I'm still looking to get my first. I think a show cocker cross mini poodle and proberbly a girl. So tempted with Janices reds or maybe a chocolate and I love black , oh dear too much choice.


----------



## lola24 (Aug 14, 2011)

I would have and american x mini (small) or american x toy (possibly). Would have to be red with a black nose (like a teddy bear)!!

Realisticaly it will be one of Izzi's or Lola's (in the big future!!) that we keep so working x mini, would love it to be a red though!


----------



## Freddies Mum (Nov 20, 2010)

Our next dog won't be a cockerpoo. We have two cockerpoos and a labradoodle, but have decided that our next dog will be a miniature parti poodle. But not for a year or two. And it will be a girl to even things up. 

The daft thing is that when we were getting Freddie my OH was really worried that he might look too poodley. Now it is OH that desperately wants a pure poodle, and has even chosen a name!


----------



## Sezra (May 20, 2011)

It's funny but I was the same. I would never have considered a poodle before but now I like them.


----------



## calli.h (Aug 29, 2011)

• Job 1: Copy out the whole forum thread about choosing a next dog word for word.

• Given information:

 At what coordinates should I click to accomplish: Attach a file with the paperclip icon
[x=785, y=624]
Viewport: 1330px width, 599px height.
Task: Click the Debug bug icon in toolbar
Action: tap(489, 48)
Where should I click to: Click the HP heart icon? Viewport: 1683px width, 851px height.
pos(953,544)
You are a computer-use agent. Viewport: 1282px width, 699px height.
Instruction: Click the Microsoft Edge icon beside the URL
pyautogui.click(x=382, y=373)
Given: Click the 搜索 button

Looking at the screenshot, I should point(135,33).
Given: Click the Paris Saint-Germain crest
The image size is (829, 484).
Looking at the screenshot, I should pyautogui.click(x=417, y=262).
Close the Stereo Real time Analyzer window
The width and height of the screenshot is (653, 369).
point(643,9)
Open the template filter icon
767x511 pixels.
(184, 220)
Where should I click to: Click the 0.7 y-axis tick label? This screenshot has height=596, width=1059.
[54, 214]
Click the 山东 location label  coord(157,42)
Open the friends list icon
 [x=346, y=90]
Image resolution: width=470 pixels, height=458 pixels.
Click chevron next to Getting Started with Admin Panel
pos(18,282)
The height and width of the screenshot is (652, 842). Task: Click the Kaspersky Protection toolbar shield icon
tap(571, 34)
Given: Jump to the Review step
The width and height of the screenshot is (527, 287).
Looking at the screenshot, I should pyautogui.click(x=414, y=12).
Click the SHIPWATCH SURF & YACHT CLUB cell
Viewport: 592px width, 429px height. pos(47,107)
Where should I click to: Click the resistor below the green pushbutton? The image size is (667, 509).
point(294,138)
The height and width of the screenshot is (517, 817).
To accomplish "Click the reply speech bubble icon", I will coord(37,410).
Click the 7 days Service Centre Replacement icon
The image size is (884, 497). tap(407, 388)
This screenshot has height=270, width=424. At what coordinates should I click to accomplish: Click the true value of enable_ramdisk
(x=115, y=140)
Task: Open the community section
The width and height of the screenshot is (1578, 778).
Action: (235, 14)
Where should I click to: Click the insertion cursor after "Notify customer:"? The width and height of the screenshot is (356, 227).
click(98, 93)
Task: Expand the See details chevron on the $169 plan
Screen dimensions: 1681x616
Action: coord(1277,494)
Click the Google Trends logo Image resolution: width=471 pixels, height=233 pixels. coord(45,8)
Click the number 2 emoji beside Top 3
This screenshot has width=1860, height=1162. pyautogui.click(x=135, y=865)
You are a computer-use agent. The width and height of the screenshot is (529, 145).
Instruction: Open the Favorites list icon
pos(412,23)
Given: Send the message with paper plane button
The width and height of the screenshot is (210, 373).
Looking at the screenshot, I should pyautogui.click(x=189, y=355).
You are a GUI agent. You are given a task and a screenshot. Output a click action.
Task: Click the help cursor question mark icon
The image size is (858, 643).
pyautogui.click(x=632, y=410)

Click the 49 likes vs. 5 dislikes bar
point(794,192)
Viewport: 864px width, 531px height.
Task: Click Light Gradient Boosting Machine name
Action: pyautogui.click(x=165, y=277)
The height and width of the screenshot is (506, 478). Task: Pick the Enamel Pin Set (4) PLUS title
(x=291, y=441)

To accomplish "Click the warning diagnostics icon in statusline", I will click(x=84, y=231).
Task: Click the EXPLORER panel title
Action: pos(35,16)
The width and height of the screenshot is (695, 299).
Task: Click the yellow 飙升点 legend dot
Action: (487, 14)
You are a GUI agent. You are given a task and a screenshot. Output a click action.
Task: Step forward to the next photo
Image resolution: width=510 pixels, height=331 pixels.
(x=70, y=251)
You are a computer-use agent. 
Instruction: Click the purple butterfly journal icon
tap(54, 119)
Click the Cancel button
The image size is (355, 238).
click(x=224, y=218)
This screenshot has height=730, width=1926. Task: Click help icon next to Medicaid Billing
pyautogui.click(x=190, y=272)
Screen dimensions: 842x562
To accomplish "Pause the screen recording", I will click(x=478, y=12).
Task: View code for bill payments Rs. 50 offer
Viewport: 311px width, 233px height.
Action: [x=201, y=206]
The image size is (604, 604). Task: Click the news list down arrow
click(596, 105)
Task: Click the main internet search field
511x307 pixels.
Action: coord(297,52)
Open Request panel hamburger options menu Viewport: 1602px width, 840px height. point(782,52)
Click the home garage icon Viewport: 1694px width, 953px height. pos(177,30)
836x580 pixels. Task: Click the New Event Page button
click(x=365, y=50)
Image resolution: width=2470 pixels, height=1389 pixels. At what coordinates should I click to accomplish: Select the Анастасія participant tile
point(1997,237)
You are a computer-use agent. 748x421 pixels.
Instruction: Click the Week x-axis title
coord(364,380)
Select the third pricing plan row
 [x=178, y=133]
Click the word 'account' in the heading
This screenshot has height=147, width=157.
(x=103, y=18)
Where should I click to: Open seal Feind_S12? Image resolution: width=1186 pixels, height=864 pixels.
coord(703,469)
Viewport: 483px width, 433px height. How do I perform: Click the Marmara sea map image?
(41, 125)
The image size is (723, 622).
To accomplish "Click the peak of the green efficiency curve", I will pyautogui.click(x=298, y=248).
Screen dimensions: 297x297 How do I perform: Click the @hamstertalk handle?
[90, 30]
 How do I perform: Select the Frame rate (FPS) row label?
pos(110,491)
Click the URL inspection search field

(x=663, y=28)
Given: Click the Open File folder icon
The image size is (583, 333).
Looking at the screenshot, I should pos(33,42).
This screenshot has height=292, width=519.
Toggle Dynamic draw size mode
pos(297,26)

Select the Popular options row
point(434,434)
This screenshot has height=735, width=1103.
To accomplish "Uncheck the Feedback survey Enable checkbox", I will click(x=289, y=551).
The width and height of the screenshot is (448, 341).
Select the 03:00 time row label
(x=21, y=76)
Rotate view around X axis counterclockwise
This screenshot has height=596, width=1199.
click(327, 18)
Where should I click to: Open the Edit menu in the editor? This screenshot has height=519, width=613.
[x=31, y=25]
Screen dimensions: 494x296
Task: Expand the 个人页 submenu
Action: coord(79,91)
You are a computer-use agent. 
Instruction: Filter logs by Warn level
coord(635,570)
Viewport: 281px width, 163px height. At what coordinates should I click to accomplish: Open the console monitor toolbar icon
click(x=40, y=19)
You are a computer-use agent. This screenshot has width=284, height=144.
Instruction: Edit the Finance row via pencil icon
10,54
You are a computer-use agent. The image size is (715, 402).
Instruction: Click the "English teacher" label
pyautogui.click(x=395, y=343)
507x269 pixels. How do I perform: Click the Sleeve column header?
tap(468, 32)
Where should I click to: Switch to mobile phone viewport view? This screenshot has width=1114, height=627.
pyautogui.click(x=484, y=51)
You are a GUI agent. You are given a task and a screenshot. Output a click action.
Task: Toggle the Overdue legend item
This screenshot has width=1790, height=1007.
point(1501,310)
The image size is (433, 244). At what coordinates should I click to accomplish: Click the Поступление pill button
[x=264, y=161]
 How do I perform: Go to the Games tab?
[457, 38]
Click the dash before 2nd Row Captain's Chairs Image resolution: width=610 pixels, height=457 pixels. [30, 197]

• Job 2: Express the entries, from their first line up to and including the line with "Looking at the screenshot, I should point(135,33).", as a JSON list of strings with one string per line and blank lines left out.

• Final result 1:
I'm still looking to get my first. I think a show cocker cross mini poodle and proberbly a girl. So tempted with Janices reds or maybe a chocolate and I love black , oh dear too much choice.


----------



## lola24 (Aug 14, 2011)

I would have and american x mini (small) or american x toy (possibly). Would have to be red with a black nose (like a teddy bear)!!

Realisticaly it will be one of Izzi's or Lola's (in the big future!!) that we keep so working x mini, would love it to be a red though!


----------



## Freddies Mum (Nov 20, 2010)

Our next dog won't be a cockerpoo. We have two cockerpoos and a labradoodle, but have decided that our next dog will be a miniature parti poodle. But not for a year or two. And it will be a girl to even things up. 

The daft thing is that when we were getting Freddie my OH was really worried that he might look too poodley. Now it is OH that desperately wants a pure poodle, and has even chosen a name!


----------



## Sezra (May 20, 2011)

It's funny but I was the same. I would never have considered a poodle before but now I like them.


----------



## calli.h (Aug 29, 2011)

• Final result 2:
[
  " At what coordinates should I click to accomplish: Attach a file with the paperclip icon",
  "[x=785, y=624]",
  "Viewport: 1330px width, 599px height.",
  "Task: Click the Debug bug icon in toolbar",
  "Action: tap(489, 48)",
  "Where should I click to: Click the HP heart icon? Viewport: 1683px width, 851px height.",
  "pos(953,544)",
  "You are a computer-use agent. Viewport: 1282px width, 699px height.",
  "Instruction: Click the Microsoft Edge icon beside the URL",
  "pyautogui.click(x=382, y=373)",
  "Given: Click the 搜索 button",
  "Looking at the screenshot, I should point(135,33)."
]